La Rusia de Putin no es, por cierto, el mejor ejemplo de una nación democrática. La represión a todo lo que sea oposición es en Rusia tan brutal como en China. Pero -y ahí reside la diferencia-  la república rusa de Putin surgió de una revolución democrática: de una tan profunda como fue la francesa anti-absolutista del siglo XVlll
La comparación entre la Francia de 1789 y la Rusia de 1989 no es del todo errada. Quizás bajo Putin la revolución democrática rusa está viviendo su “momento napoleónico”, es decir, así como Napoleón, en nombre de la revolución restauró el poder absoluto, pero sobre la base de un Código Civil, Putin, en nombre de la democracia está restaurando la estructura del poder soviético, pero sobre la base de una constitución liberal. Sin embargo, cuidado con las analogías: las diferencias también son notables.

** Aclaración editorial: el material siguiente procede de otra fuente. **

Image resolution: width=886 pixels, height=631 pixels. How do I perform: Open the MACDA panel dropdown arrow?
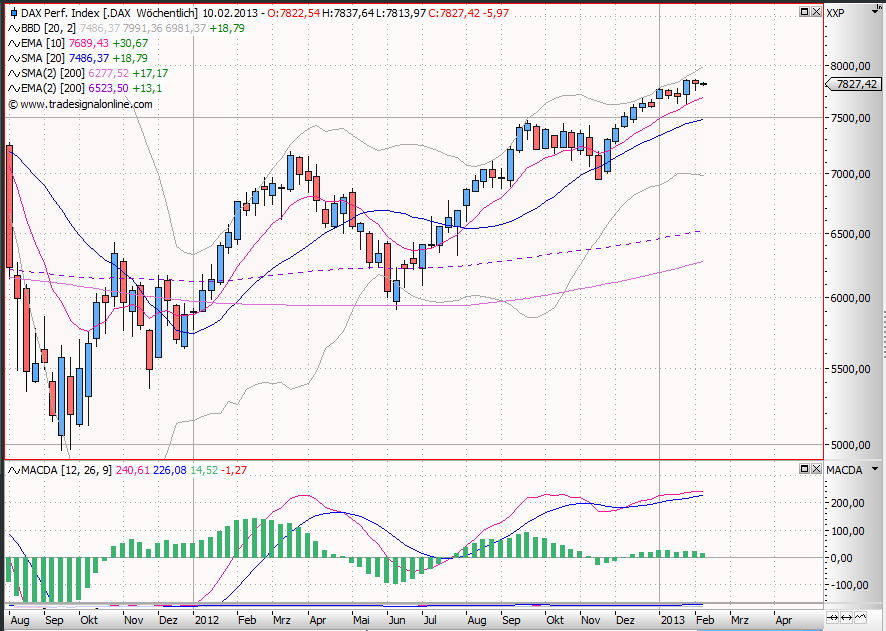point(874,468)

Mientras la Francia revolucionaria nació cercada por estados absolutistas, la Rusia post-comunista emergió en un espacio democrático. Eso significa que una Rusia democrática nunca ha estado ni estará aislada como ocurrió con la Francia revolucionaria. Todo lo contrario: los principios que dieron origen a la revolución anti-totalitaria rusa fueron esencialmente europeos. En cierto modo la iniciada por Gorbachov fue la continuación de la revolución francesa de 1789, pero en 1989. 
Sin la visión de una Rusia europea, republicana y democrática a la vez, Gorbachov no habría dado ese paso que desde la Perestroika llevó a la liberación de Europa del Este. De ahí que la responsabilidad de los gobernantes europeos sea hoy más grande que nunca. Son ellos y no el gobierno norteamericano los llamados a ejercer presión para que Putin no abandone del todo esos principios que heredó de Gorbachov y del primer Jelzin. Son esos gobiernos los que deben convencer a Rusia de que su grandeza nunca será obtenida apoyando a sangrientas dictaduras, como la de Siria. Pero eso lo pueden lograr no con concesiones, sino asumiendo el legado de la revolución democrática de la cual proviene la Europa de hoy. O dicho así: liberar a Rusia de sus relaciones con Al Assad, pasa por la caída del tirano. Hay gobiernos europeos que, pese a la gran depresión económica en que están sumidos, así lo están entendiendo.
Este mundo no es democrático pero la democracia sigue avanzando. Ello no ocurre de acuerdo a una progresión lineal, sino -para decirlo con los términos de Leo Trotsky cuando imaginó el curso de la revolución socialista mundial– de un modo “desigual y combinado”. Una vez surge allí; otra vez allá, mezclándose con movimientos populistas, restos monárquicos, confesiones religiosas, siempre impura, nunca perfecta. Pero sigue avanzando. Y hasta ahora nada ni nadie la ha podido parar.